Here’s a new Nature Medicine paper: “Maternal cannabis use in pregnancy and child neurodevelopmental outcomes.” Of course we’re going to want to read that.
And the findings don’t disappoint our curiosity: The authors find a 50% increase in the rate of autism spectrum disorder in children born to women who use cannabis compared with women who don’t.
(At least, in all children born to Ontario women between 2007 and 2012 who said they’d used cannabis in some form and at some time during their pregnancies, compared with children of Ontario women who said they hadn’t used it during pregnancy.)
You can imagine what’s happening. Headlines. A few talking heads on TV. If past is prologue, we can also expect Twitter peer review, debate, blowback and possibly politicization of the findings. Moralizing thought pieces to follow. And an increasingly familiar sense that all of this is what science today looks like: a contest of positioning and posturing that leaves us weary, bruised and (most important) lacking edification.
Let’s call this whole ball of wax the product launch approach to science communications.
The product launch approach was created by the big-media-science-communications-industrial complex. It serves the interests of media (for stories that get attention) and big science (for headlines and attention as proxies of impact, to show funders). It generally doesn’t serve the rest of us.
For this paper: Cannabis use is self-reported. The data is old. We don’t know when the women who say they used cannabis used it during the pregnancy, or in what form, or at what dosage levels. It’s almost impossible to isolate cannabis use from other variables. So the paper teases, but doesn’t satisfy — like so much science communication today.

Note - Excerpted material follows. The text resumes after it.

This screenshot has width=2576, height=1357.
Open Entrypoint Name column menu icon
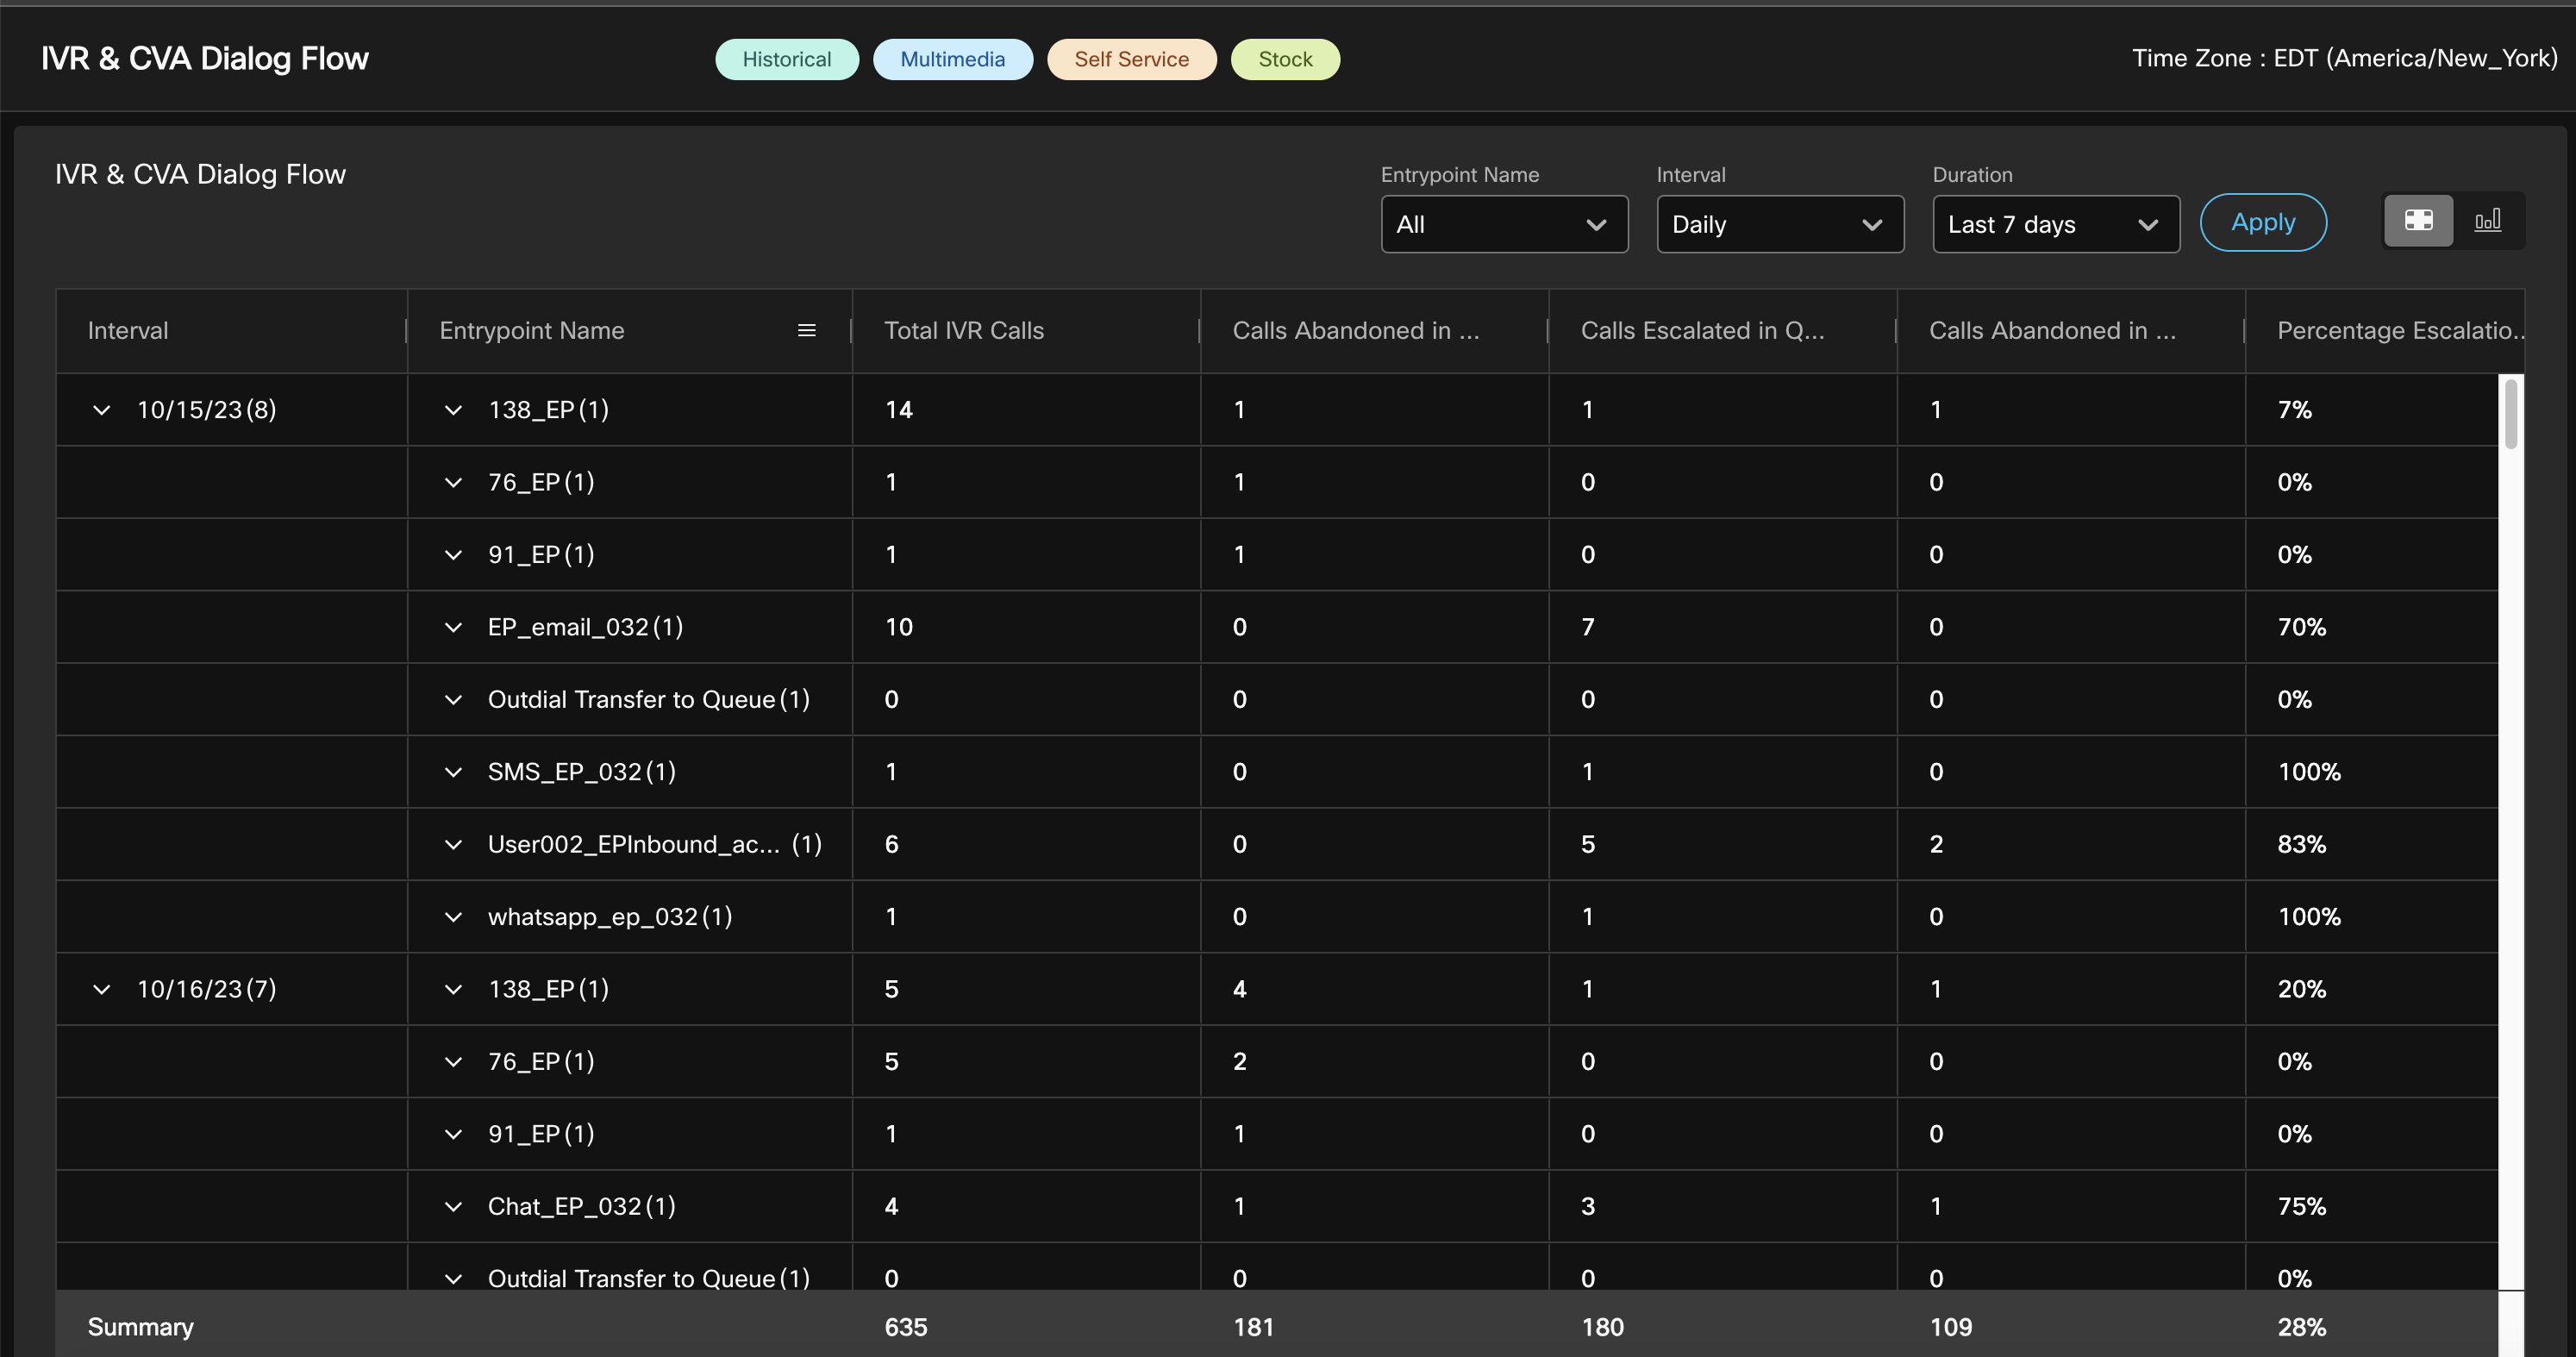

But what are our alternatives?
Here’s one from Emily Oster, in her latest ParentData newsletter edition. Instead of endorsing or dismissing the paper, she evaluates how it moves our knowledge forward on the use of cannabis on pregnancy. In a short space, Oster looks at:
- The state of the science on the question of cannabis use and its impacts on pregnancy;
- How shifting mores around cannabis have made this question more and more relevant to larger groups of people;
- Where this paper fits into and advances that literature;
- How to look at the paper in light of the larger research project from which it comes;
- The strength of the data the paper relies on; and
- Some of the questions the paper still leaves open.
All that’s a mouthful. It needs a name. Let’s call it the what we know now approach.
The what we know now approach prioritizes our need for knowledge over the needs of the big-media-science-communications-industrial complex.
It’s also much more nuanced, so it gums up the product launch approach.
When done well (as it is by Oster), however, it induces calm in readers, because they learn from and trust a third-party authority. They aren’t being yanked around by overframing or a discovery narrative. They aren’t being fooled by prestigious journal nameplates.
BTW, Oster says the new paper isn’t as compelling as a previous study from the same authors. That paper examined moderately increased risk of prematurity and NICU transfer for babies born to cannabis users vs. non-users. And even that study is far from perfect — because of all the factors I cited above for the new paper.
All that context, nuance and understanding gets ignored, glossed over or dispersed over Twitter by the product launch approach.
So what does the what we know now approach ask of you as a scientist or researcher?
- You need comprehensive domain knowledge (of studies on pregnancy, like Oster).
- You need to be willing to call it as you see it, credibly but fearlessly, every single time.
- You need at least one dedicated platform for pushing out those fearless calls and then gathering feedback. Oster has a newsletter with devoted readers. Oster could thread her analysis, but she couldn’t go as deep: threading is laborious and she wouldn’t be creating a resource that readers and others could link back to. YMMV.
- You need a distribution strategy that gathers the audience that you serve around your insights.
Takeaway: These four things together — expertise, drive, platform and distribution to/conversation with the audience that you serve — constitute your entree to public trust.
Your transition from expert (talking to other experts) to authority (talking to the world).